Table 1

Ligand binding assays. Receptor-ligand binding assays were done with membranes isolated from CHO-K1 cells expressing each of the cloned human sst receptors. Results shown are expressed asK i values (in nanomoles). The ligand 3-[125I]iodotyrosyl25–somatostatin-28(Leu8, D-Trp22, Tyr25) was obtained from Amersham and was used at a final concentration of 0.1 nM. Assays were done in 96-well polypropylene plates in a final volume of 200 μl. The assay buffer consisted of 50 mM tris-HCl (pH 7.8), 1 mM EGTA, 5 mM MgCl2, leupeptin (10 μg/ml), pepstatin (10 μg/ml), bacitracin (200 μg/ml), and aprotinin (0.5 μg/ml). Test compounds were examined over a range of concentrations from 0.01 to 10,000 nM. CHO-K1 cell membranes, ligand, and test compound were incubated at room temperature for 45 min and then collected on Packard 96-well glass fiber filter plates treated with 0.1% polyethyleneimine.
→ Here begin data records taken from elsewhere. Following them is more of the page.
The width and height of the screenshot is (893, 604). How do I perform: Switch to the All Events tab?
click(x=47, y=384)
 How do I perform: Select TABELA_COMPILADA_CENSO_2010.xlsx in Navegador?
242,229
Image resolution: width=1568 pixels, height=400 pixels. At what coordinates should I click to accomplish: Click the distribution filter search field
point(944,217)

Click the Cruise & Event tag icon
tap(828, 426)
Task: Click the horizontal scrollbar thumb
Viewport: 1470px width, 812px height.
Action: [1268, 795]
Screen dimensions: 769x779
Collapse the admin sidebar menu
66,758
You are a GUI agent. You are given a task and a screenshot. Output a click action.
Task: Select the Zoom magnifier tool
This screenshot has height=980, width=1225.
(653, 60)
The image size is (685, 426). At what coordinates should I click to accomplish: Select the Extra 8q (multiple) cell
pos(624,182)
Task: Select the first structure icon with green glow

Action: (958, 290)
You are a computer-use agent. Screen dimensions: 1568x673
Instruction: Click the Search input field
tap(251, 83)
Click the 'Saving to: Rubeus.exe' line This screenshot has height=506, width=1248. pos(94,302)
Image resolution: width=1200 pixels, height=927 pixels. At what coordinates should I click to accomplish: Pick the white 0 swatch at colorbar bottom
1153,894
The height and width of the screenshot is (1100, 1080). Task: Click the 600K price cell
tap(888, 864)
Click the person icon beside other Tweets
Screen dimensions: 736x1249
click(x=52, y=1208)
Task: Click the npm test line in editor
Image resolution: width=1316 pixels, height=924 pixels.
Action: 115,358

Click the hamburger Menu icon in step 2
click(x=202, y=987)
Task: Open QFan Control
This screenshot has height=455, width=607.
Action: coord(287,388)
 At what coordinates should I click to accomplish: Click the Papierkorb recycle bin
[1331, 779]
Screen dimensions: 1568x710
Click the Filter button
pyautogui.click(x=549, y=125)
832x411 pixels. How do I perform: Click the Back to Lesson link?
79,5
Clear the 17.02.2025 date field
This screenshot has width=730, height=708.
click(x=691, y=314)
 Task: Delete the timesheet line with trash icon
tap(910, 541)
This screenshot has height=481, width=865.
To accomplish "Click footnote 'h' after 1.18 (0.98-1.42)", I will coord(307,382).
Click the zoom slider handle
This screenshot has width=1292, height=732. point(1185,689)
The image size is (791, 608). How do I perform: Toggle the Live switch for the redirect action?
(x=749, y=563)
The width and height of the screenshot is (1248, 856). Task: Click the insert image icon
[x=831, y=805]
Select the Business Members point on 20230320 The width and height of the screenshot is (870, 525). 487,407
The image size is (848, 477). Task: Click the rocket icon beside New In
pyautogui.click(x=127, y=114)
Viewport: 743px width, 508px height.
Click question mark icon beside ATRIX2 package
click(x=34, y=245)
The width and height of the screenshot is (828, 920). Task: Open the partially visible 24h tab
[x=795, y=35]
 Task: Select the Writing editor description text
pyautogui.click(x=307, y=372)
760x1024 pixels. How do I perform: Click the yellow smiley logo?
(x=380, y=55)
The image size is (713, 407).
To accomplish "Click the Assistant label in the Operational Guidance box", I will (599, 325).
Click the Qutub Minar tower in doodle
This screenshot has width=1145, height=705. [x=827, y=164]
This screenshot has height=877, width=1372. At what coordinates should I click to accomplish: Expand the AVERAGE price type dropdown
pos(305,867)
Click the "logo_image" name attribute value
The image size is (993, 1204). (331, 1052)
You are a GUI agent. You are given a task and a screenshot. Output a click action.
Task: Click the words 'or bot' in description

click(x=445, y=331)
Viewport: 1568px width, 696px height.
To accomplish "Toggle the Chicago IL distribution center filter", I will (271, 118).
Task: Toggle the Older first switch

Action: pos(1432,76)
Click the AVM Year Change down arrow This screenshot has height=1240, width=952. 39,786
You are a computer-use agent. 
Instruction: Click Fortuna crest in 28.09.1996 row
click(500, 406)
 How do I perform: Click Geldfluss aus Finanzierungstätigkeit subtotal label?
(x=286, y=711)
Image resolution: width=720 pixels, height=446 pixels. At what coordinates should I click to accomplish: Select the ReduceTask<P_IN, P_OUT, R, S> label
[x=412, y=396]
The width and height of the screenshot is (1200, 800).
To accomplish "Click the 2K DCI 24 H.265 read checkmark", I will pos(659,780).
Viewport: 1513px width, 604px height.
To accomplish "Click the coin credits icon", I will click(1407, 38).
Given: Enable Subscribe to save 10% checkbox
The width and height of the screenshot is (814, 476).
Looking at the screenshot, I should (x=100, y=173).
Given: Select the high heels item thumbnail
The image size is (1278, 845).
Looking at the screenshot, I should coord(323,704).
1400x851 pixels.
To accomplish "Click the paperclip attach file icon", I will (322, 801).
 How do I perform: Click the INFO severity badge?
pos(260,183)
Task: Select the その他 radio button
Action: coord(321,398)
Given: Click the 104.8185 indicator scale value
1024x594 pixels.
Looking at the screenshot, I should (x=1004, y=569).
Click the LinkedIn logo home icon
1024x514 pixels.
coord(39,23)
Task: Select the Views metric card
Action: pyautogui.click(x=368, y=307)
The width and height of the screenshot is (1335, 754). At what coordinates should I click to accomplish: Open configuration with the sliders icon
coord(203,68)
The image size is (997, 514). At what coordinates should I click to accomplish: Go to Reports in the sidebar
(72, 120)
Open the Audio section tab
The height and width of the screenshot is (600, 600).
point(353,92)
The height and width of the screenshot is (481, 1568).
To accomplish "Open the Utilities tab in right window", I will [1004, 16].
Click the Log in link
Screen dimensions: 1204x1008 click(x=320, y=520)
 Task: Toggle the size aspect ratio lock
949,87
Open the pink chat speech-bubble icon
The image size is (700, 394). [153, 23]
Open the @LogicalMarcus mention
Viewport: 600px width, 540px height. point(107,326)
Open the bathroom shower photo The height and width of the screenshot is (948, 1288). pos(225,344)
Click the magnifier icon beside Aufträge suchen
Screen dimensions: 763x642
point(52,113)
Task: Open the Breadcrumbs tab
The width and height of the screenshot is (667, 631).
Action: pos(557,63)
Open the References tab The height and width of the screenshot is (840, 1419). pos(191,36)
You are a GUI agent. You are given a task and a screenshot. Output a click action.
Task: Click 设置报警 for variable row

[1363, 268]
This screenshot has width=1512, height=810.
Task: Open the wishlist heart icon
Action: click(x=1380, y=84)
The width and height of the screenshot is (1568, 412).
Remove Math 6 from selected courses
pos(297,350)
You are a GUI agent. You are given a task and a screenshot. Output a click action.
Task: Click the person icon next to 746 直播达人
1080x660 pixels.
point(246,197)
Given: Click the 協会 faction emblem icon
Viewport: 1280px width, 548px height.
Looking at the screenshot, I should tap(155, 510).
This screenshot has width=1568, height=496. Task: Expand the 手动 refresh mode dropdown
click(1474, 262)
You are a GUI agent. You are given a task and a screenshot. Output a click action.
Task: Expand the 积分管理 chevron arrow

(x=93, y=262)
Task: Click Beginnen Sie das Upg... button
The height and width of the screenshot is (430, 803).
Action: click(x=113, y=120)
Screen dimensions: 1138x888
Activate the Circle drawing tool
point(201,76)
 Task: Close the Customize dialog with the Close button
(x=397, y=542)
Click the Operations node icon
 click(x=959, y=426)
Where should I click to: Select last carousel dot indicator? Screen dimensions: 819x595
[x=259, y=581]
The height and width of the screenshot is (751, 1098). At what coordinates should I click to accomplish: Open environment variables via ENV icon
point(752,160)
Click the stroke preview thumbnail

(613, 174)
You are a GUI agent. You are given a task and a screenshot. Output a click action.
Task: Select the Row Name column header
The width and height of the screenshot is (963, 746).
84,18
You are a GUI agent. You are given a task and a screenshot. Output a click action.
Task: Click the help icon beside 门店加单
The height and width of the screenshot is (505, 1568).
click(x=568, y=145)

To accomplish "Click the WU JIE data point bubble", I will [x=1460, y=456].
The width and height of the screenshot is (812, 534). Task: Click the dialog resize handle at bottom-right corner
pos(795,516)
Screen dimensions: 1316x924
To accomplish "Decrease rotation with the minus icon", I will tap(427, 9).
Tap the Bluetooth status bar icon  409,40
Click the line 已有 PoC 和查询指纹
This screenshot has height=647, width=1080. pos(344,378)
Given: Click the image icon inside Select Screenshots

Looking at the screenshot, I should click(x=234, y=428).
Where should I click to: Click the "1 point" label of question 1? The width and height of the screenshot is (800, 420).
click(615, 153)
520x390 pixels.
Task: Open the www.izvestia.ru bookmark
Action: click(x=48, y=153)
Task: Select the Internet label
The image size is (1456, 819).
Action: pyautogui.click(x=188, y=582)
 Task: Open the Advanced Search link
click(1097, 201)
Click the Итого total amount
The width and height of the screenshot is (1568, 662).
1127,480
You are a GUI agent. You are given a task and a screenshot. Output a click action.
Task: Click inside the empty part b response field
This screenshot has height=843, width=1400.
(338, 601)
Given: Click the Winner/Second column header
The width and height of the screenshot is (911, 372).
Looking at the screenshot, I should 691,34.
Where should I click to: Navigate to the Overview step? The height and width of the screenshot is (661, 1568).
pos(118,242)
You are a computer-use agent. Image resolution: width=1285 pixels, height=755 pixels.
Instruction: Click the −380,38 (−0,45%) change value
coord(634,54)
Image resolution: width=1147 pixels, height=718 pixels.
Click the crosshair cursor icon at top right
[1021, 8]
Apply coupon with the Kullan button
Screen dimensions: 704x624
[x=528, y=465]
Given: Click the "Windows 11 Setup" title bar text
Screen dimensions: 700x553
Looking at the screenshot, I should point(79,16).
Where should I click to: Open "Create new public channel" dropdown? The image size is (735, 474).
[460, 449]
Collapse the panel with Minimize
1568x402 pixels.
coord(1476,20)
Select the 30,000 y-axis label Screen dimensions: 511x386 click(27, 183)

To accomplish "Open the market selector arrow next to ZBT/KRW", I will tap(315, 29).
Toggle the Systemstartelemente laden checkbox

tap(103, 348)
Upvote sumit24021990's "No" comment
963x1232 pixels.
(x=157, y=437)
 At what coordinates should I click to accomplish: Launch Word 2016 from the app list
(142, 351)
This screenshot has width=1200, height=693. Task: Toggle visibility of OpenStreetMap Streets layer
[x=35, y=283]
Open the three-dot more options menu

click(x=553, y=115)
Plates were washed with cold 50 mM tris-HCl (pH 7.8), then dried before counting. K i values were calculated with the Cheng-Prussof equation (17).K d values for 3-[125I]iodotyrosyl25–somatostatin-28(Leu8,D-Trp22, Tyr25) with each of the five receptors were determined from Scatchard plots of saturation binding curves. The apparent dissociation constants were 1.5, 0.1, 0.4, 4.2, and 0.7 nM for receptors sst1 through sst5, respectively.